Although the poor spatial resolution of EEG does not allow us to assess the contribution of specific brain areas, we believe that inhibitory deficits are more likely to contribute to the present results for a few reasons. First, hippocampal binding impairments are thought to contribute to older adults’ mis-combining features from similar, familiar events, which can manifest as highly confident false memories (Dodson et al., 2007a, 2007b; Shing et al., 2009). In the current study, false alarm rates did not differ between young and older adults and confidence estimates were reduced, not increased, by age. Furthermore, while hippocampal binding deficits might contribute to poorer target context memory accuracy, it is not clear how they would lead to hyper-binding of relevant with irrelevant context features or fluctuations in attention to relevant context features within a trial during encoding. Furthermore, while difficult to infer the underlying generators of scalp EEG signals, the posterior and lateralized distribution of this effect are consistent with parietal-occipital cortical generators sensitive to the locus of early visuospatial attention (e.g. Reynolds et al., 2000; Yantis, 2008). Imaging studies that have investigated the neural correlates of explicit and implicit memory have sometimes shown that early visual cortical processing may support implicit memory for object stimuli while additional frontal and medial temporal recruitment may be needed for explicit awareness (Koutstaal et al., 2001; Slotnick and Schacter, 2006). In addition to these previous findings, our behavioral results indicated that memory for the distractor context did not exceed the level of chance in older adults, fitting with the idea that hyper-bound associations between target and distractors may only be recognized implicitly. Taken together, we tentatively suggest that early visual processing of distracting context features is sufficient to bind them to simultaneously-presented targets but insufficient for them to be explicitly recognized. Nevertheless, future neuroimaging studies that manipulate the level of between-event similarity and within event distraction will be informative for discriminating between these mechanisms underlying age-related source memory impairments.
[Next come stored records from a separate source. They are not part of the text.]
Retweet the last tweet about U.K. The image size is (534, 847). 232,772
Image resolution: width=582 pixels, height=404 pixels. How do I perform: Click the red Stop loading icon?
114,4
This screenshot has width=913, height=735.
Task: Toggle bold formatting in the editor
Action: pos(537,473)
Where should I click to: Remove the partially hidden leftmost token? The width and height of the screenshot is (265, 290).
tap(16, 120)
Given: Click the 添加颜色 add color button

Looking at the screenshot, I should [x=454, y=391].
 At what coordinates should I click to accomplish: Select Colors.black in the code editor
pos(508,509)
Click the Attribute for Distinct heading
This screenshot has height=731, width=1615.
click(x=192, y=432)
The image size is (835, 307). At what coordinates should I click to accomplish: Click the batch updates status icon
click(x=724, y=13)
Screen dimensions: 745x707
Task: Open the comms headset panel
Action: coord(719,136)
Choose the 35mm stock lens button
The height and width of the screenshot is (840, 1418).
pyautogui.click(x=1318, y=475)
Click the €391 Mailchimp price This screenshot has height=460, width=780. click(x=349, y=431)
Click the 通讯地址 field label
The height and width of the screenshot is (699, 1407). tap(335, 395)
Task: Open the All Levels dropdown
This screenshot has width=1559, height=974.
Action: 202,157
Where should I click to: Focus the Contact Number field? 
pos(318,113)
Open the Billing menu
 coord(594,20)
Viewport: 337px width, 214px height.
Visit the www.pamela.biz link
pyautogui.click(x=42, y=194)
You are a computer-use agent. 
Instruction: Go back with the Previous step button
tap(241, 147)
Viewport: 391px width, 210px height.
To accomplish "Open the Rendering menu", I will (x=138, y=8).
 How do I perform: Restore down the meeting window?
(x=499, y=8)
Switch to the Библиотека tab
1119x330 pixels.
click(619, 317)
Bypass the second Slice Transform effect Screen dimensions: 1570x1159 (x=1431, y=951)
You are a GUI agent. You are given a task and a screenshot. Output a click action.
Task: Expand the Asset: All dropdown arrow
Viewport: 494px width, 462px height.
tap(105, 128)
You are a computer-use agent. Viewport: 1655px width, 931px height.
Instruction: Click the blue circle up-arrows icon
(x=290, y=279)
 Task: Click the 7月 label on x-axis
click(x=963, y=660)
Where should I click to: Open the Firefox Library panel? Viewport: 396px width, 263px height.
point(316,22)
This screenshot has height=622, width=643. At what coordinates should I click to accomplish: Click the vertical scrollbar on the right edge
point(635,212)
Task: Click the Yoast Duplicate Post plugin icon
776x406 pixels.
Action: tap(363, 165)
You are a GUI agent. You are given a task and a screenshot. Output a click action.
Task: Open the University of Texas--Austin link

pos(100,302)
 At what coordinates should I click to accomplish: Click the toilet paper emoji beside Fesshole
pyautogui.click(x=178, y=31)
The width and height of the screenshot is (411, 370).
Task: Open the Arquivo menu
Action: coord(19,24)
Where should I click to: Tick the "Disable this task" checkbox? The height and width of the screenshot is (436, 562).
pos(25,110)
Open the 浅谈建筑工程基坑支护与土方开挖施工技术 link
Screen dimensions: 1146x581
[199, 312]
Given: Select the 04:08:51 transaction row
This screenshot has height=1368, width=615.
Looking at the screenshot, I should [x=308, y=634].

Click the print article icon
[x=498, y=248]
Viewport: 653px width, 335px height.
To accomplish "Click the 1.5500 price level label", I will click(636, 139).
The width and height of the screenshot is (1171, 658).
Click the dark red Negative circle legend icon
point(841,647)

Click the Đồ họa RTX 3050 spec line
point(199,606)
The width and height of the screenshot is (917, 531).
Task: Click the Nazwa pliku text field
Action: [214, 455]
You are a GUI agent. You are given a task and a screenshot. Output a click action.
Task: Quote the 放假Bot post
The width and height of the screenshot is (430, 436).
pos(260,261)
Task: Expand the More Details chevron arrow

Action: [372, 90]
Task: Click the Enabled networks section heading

Older adults’ reduced selective attention may also be affected by the mini-blocking method used in the current task to group trials according to the attended-to context. Aging may increase susceptibility to proactive interference from the previously relevant context feature during attempts to encode the currently relevant feature. Older adults may have trouble disengaging from the distractor category (i.e. scene or color) or a specific previously presented target feature (e.g. red) when it appears again as the to-be-ignored feature. Such an explanation would be consistent with evidence showing that older adults, to a greater extent than the young, form associations between pairs presented in close temporal proximity (Campbell et al., 2014) and with data showing that older adults’ working memory performance improves when proactive interference is minimized (Lustig et al., 2001). On the other hand, one might expect a build-up of proactive interference in older adults to result in overall poorer classification performance relative to younger adults. However, in the current study classification performance was equivalent in younger and older adults. Therefore, it may be best to consider proactive interference as potential contributing factor for poorer selective attention in older adults rather than a separate account. A future experiment in which trials were not blocked by target category type would allow for a direct test of the proactive interference hypothesis.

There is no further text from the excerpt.